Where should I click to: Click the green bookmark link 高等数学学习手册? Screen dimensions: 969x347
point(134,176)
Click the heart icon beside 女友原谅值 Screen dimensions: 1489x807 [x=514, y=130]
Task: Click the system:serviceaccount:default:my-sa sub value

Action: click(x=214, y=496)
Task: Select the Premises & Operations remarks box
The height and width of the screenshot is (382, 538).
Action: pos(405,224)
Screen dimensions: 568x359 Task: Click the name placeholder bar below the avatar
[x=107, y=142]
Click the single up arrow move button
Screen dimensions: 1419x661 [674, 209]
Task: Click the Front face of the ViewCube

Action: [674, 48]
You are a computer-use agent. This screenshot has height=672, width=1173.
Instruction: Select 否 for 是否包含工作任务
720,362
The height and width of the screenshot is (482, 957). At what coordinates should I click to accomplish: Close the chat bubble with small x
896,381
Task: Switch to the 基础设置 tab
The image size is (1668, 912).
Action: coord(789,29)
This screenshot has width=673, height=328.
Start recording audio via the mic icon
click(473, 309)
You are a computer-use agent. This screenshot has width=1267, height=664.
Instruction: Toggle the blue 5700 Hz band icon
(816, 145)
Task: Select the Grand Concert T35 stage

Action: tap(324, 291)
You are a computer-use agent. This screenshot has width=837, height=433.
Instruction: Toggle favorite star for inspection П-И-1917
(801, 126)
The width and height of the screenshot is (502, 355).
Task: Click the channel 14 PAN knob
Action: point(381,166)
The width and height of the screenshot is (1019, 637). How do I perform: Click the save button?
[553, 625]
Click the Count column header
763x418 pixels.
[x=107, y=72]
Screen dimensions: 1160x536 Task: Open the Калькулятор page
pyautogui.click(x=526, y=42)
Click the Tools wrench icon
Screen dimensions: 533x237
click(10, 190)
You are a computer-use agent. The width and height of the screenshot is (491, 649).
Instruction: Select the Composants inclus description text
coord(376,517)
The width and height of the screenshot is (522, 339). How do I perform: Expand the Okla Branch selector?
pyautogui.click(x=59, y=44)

Set problem ▸ Lay out all of the material above as a numbered list, one line per item, and leave out any blank lines.

Output for this exercise ▸
1. Where should I click to: Click the green bookmark link 高等数学学习手册? Screen dimensions: 969x347
2. point(134,176)
3. Click the heart icon beside 女友原谅值 Screen dimensions: 1489x807 [x=514, y=130]
4. Task: Click the system:serviceaccount:default:my-sa sub value
5. Action: click(x=214, y=496)
6. Task: Select the Premises & Operations remarks box
7. The height and width of the screenshot is (382, 538).
8. Action: pos(405,224)
9. Screen dimensions: 568x359 Task: Click the name placeholder bar below the avatar
10. [x=107, y=142]
11. Click the single up arrow move button
12. Screen dimensions: 1419x661 [674, 209]
13. Task: Click the Front face of the ViewCube
14. Action: [674, 48]
15. You are a computer-use agent. This screenshot has height=672, width=1173.
16. Instruction: Select 否 for 是否包含工作任务
17. 720,362
18. The height and width of the screenshot is (482, 957). At what coordinates should I click to accomplish: Close the chat bubble with small x
19. 896,381
20. Task: Switch to the 基础设置 tab
21. The image size is (1668, 912).
22. Action: coord(789,29)
23. This screenshot has width=673, height=328.
24. Start recording audio via the mic icon
25. click(473, 309)
26. You are a computer-use agent. This screenshot has width=1267, height=664.
27. Instruction: Toggle the blue 5700 Hz band icon
28. (816, 145)
29. Task: Select the Grand Concert T35 stage
30. Action: tap(324, 291)
31. You are a computer-use agent. This screenshot has width=837, height=433.
32. Instruction: Toggle favorite star for inspection П-И-1917
33. (801, 126)
34. The width and height of the screenshot is (502, 355).
35. Task: Click the channel 14 PAN knob
36. Action: point(381,166)
37. The width and height of the screenshot is (1019, 637). How do I perform: Click the save button?
38. [553, 625]
39. Click the Count column header
40. 763x418 pixels.
41. [x=107, y=72]
42. Screen dimensions: 1160x536 Task: Open the Калькулятор page
43. pyautogui.click(x=526, y=42)
44. Click the Tools wrench icon
45. Screen dimensions: 533x237
46. click(10, 190)
47. You are a computer-use agent. The width and height of the screenshot is (491, 649).
48. Instruction: Select the Composants inclus description text
49. coord(376,517)
50. The width and height of the screenshot is (522, 339). How do I perform: Expand the Okla Branch selector?
51. pyautogui.click(x=59, y=44)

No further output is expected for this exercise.